And still more Martinisms as Duckie denies leadership bid ‘in bits’
The man who would be king like, Duckie ‘Micheál’ Martin, issued a stout refusal to comment over claims that his attempt to become captain of the FF Unsinkable lay shattered.
‘This stuff quacks me up’ he quavered querulously. ‘Mr Cowen is absolutely the man to lead us into the next election. I don’t know how he putsch up with these rumours. And just because I said it doesn’t mean that I meant it, FFS! (See youtz? I haz the lingo to take this to another level. Vote me. Duckster. xx)
‘Clearly, right now everyone in the country, apart from the 14% made up of former developers, local councillors, Mammy O’Rourke’s Travelling Pandemonium Family Chaos Show and a few senior ‘civil’ ‘servants’ clearly need to see Mr Cowen taking the FF Unsinkable to the next level.’
When challenged that the next level was the sea floor, Duckie said that his water-tight crack was perfectly equipped for him to then take over if a rescue package from the IMFF could be agreed, which might or might not involve AJ Chopra blowing air up his arse through an IMFF-approved straw for buoyancy purposes. ‘I can only surmise,’ said Duckie in his silky southern warble, ‘that that’s what Chops meant when he stressed the need to blow us up as part of the restructure of the country.’
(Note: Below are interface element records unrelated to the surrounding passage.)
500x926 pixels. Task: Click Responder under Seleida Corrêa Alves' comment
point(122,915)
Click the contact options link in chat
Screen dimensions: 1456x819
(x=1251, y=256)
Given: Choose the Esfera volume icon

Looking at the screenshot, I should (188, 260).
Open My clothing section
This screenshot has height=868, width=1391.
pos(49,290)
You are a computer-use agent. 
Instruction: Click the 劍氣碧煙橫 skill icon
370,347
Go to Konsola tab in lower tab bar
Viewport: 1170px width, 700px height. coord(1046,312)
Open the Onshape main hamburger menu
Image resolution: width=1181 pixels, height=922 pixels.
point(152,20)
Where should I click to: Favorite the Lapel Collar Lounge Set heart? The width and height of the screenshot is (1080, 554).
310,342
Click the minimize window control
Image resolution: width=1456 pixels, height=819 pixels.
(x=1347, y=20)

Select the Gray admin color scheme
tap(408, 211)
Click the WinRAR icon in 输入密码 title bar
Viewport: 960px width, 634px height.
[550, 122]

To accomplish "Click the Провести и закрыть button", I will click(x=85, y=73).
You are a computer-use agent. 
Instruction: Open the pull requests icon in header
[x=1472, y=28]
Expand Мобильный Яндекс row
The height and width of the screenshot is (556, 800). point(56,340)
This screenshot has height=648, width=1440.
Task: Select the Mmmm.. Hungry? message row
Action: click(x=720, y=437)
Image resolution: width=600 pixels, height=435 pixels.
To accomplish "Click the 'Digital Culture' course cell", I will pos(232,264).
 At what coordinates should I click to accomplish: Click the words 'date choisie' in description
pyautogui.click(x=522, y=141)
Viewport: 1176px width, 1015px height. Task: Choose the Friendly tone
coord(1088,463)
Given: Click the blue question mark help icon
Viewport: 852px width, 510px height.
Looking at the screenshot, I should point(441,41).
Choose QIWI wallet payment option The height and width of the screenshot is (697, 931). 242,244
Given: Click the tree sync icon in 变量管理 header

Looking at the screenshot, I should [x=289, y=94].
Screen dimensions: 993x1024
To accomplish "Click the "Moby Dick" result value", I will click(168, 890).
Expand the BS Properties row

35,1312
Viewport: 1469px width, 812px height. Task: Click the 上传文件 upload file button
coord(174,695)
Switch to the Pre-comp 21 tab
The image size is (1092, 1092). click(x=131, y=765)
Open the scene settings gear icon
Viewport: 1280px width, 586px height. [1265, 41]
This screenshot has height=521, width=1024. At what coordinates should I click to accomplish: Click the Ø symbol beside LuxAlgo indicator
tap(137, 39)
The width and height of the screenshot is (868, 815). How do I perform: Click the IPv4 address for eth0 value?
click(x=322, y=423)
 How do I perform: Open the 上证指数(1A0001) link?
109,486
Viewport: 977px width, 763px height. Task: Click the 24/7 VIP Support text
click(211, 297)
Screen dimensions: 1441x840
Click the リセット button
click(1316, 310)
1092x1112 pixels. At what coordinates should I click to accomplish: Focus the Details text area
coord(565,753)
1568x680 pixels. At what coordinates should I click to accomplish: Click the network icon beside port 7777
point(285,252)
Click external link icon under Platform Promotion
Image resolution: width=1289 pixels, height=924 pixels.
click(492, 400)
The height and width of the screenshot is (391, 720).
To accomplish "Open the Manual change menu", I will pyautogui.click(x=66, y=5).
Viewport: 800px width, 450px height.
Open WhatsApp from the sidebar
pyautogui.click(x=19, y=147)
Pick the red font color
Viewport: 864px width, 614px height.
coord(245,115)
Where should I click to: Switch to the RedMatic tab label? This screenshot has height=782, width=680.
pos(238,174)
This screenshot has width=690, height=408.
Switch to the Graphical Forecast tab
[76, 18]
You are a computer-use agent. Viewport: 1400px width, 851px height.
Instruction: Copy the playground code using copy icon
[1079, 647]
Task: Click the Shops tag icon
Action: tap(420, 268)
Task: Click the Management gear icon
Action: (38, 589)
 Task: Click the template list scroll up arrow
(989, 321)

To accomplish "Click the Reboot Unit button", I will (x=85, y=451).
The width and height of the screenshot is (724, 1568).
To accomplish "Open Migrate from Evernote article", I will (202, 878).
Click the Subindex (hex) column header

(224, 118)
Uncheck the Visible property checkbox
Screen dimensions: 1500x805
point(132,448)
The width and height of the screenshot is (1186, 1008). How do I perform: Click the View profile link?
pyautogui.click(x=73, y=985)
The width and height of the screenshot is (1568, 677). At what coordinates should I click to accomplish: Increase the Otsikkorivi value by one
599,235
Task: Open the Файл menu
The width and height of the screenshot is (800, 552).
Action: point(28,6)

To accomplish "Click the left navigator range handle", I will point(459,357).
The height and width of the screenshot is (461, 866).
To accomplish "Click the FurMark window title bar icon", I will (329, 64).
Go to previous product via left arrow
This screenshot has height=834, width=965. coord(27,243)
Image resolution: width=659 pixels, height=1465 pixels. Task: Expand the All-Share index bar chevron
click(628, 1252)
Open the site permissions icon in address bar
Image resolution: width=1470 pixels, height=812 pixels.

The Minister for Doing Nothing at Home then began an impromptu ‘Waddle I do to make you love me? Waddle I do to make you care?’ At this point your reporter, who was also simultaneously and at the same time appearing on Prim Time, Tonight with Vincent Brown, the Last Coop with Matt Word, The Right Hoop with George Last, A Rant at Bedtime with Mark Coleman, The Weak in Politics with some #FF stooge, The Front Line, The Clothes Line and Fade St, quickly made his excuses and left.